start Supplied records

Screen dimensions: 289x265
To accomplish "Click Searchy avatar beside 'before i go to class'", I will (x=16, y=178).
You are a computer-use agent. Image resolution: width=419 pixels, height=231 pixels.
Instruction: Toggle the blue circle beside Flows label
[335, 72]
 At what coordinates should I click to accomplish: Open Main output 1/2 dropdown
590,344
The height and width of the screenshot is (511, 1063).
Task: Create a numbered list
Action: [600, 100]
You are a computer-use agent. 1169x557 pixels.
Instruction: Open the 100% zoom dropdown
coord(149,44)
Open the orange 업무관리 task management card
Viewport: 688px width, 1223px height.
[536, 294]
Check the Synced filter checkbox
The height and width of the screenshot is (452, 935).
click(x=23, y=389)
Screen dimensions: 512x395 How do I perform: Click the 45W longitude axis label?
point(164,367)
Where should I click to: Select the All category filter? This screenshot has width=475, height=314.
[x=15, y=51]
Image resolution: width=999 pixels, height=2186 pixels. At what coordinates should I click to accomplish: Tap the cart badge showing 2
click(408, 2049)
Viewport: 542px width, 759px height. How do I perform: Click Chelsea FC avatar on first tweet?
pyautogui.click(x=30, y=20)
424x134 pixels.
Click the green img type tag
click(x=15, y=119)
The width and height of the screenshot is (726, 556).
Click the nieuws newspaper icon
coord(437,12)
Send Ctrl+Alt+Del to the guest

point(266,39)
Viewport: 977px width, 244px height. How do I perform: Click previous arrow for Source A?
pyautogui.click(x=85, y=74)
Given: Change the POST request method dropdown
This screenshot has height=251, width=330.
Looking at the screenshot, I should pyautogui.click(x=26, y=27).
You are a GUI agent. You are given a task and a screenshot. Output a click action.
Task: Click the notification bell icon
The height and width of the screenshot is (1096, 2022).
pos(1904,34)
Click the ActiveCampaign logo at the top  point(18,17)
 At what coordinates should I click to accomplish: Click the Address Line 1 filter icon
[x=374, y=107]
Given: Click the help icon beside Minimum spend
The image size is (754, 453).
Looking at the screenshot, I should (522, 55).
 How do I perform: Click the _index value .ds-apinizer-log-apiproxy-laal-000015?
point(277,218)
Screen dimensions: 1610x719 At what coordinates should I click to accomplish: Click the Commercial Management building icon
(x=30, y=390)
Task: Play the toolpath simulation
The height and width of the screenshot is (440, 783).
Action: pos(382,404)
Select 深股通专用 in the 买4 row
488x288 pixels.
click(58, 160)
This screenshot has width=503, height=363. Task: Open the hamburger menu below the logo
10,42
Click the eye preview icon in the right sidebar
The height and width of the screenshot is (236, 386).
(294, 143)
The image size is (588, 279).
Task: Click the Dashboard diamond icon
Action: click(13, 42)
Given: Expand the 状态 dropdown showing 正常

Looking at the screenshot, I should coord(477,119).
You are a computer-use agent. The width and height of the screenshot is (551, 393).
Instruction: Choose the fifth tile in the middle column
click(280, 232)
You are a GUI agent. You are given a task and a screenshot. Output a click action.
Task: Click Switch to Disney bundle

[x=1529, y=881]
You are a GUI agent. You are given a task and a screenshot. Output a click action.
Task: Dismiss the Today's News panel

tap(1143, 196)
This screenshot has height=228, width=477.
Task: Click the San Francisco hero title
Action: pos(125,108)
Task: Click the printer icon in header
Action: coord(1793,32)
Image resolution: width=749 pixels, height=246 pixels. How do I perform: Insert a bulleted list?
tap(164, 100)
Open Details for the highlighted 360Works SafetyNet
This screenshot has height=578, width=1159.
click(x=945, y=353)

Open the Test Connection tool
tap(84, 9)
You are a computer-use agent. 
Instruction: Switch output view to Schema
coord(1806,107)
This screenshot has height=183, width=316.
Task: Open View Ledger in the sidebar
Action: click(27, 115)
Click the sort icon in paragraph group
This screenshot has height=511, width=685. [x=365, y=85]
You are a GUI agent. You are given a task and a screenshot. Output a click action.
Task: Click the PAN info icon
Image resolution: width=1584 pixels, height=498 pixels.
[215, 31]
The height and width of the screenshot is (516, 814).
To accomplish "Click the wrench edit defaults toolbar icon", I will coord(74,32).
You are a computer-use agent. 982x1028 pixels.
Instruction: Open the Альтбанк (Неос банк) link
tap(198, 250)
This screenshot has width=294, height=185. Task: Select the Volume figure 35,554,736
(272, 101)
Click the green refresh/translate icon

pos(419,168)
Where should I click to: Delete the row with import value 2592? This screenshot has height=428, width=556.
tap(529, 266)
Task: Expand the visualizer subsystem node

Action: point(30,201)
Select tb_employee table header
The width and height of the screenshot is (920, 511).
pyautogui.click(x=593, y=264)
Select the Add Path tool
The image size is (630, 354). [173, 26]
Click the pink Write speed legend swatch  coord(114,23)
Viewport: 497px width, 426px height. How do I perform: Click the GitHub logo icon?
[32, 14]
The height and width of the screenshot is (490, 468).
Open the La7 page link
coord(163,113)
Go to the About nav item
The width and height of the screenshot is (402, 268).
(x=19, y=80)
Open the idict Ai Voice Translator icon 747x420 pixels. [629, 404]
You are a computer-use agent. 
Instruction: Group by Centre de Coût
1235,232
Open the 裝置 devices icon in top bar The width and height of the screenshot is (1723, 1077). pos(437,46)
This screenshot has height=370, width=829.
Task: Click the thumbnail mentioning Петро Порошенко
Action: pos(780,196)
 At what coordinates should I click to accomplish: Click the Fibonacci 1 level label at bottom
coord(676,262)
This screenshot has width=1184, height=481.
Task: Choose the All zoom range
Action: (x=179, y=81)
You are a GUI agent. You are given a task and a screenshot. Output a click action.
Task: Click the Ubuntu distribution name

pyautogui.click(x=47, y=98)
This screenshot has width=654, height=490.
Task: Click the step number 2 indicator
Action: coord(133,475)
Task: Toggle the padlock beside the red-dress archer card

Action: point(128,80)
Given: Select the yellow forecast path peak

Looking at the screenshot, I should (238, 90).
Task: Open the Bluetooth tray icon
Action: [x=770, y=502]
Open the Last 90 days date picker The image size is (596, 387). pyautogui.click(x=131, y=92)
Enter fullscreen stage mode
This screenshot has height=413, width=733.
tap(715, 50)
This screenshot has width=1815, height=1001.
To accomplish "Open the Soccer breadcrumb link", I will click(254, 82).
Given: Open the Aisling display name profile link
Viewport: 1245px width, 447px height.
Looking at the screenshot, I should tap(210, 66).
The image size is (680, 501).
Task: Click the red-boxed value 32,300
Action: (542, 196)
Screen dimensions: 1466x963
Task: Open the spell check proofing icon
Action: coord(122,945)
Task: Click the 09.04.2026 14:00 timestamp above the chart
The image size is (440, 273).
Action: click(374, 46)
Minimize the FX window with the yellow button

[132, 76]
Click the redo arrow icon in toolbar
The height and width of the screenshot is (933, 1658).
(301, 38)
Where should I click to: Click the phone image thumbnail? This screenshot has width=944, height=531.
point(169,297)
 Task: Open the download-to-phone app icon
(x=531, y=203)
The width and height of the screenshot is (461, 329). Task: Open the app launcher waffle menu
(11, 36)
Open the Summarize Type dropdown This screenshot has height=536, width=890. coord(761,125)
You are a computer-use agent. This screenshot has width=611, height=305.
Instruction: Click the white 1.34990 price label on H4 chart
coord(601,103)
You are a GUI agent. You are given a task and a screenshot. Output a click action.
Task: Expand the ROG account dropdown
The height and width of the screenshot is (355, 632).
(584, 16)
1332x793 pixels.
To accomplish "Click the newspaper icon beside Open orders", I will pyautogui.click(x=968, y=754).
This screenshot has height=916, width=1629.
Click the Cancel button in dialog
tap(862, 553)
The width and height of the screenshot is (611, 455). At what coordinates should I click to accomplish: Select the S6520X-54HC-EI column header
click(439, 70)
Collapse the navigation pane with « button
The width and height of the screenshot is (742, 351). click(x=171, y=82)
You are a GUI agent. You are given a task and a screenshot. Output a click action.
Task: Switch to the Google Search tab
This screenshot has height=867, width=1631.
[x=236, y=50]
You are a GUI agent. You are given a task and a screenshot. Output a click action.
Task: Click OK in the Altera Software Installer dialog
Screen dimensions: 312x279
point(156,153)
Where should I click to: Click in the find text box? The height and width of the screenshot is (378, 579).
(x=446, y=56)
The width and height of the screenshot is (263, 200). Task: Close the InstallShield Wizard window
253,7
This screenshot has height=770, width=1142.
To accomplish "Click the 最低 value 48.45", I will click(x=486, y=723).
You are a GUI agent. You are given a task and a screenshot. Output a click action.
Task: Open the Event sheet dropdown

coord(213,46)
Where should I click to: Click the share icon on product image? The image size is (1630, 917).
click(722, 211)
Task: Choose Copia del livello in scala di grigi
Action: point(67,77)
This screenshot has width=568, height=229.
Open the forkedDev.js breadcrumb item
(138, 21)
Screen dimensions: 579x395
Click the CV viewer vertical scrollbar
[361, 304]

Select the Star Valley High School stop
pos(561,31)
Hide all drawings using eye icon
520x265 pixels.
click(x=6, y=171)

end Supplied records

Report every line of the records above that contains the string "coordinates", matching case exactly.

 At what coordinates should I click to accomplish: Open Main output 1/2 dropdown
Image resolution: width=999 pixels, height=2186 pixels. At what coordinates should I click to accomplish: Tap the cart badge showing 2
 At what coordinates should I click to accomplish: Click the Address Line 1 filter icon
Screen dimensions: 1610x719 At what coordinates should I click to accomplish: Click the Commercial Management building icon
 At what coordinates should I click to accomplish: Click the Fibonacci 1 level label at bottom
The width and height of the screenshot is (611, 455). At what coordinates should I click to accomplish: Select the S6520X-54HC-EI column header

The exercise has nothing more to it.